EDIT I have OpenGL 3.3 support. Using Radeon 4670 with catalyst 11.6.
#mario & #Banthar yes, thanks. I have to create a context first to use the any Opengl functionality.(yes, even for Opengl 1.1 which comes default with windows.)
glGetIntegerv is not returning garbage. glGetIntegerv returns either a good value, or it does not touch the pointed to address at all. The reason why you see garbage is because the variable is not initialized. This seems like a pedantic comment, but it is actually important to know that glGetIntegerv does not touch the variable if it fails. Thanks #Damon
This bare bone works fine.
int main(int argc, char* argv[])
{
glutInit(&argc, argv);
glutInitContextVersion(3,3);
glutInitContextProfile(GLUT_FORWARD_COMPATIBLE);
glutInitContextProfile(GLUT_CORE_PROFILE);
glutCreateWindow("Test");
GLint ExtensionCount;
glGetIntegerv(GL_NUM_EXTENSIONS, &ExtensionCount);
cout << ExtensionCount << endl;
return 0;
}
Are you sure you have opengl 3.0? AFAIK, GL_NUM_EXTENSIONS was added in OpenGL 3.0.
I guess your rendering context is using a OpenGL version prior to 3.0 (from what I've read GL_NUM_EXTENSIONS was introduced in OpenGL 3.0; just because your card supports it doesn't mean you're actually using it). You could retrieve the string GL_EXTENSIONS and then split/count the elements yourself. But I don't think that's available everywhere either (2.0+?).
What are you trying to do (besides returning the number of extensions)?

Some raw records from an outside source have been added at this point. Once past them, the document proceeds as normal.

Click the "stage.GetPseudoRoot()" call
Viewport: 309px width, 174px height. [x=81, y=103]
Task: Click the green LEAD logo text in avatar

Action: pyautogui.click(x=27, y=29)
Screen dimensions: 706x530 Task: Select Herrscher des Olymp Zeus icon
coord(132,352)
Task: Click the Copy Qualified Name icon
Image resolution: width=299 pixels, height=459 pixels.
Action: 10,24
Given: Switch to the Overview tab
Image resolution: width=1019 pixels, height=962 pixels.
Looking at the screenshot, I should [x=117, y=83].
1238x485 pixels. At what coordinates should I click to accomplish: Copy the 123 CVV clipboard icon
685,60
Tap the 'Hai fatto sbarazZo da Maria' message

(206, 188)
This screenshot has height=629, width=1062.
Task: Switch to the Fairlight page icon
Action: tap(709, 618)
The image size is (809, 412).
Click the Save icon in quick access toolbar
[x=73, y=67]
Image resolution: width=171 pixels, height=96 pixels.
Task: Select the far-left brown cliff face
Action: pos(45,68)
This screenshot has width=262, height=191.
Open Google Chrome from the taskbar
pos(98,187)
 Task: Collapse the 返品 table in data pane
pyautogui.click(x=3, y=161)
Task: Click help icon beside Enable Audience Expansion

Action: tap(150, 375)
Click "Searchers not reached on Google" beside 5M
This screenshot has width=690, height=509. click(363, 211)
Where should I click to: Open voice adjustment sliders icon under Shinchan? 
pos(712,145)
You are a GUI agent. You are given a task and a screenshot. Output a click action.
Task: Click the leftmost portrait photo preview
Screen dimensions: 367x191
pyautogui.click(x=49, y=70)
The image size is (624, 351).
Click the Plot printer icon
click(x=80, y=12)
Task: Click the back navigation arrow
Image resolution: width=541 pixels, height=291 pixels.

Maybe your library headers expect you to include <GL/gl.h>
In my Windows SDK (7.1) the included GL/GL.h defines the symbol GL_VERSION_1_1. I suspect that this is the version that is really relevant for the purposes of using glGetIntegerv with arguments such as GL_MAJOR_VERSION, GL_MINOR_VERSION or GL_NUM_EXTENSIONS.
Actually, none of these is defined in GL/GL.h, while for instance GL_VERSION and GL_EXTENSIONS are. But when including GL/glew.h all these constants are available.
With respect to GL_VERSION_1_1, the three constants GL_MAJOR_VERSION, GL_MINOR_VERSION or GL_NUM_EXTENSIONS are not valid enumeration values, and actually if you call glGetError after trying to use one of them with glGetIntegerv you get an error 0x500 (1280 in decimal) which is the GL_INVALID_ENUM error.

What is the best way to debug OpenGL? [closed]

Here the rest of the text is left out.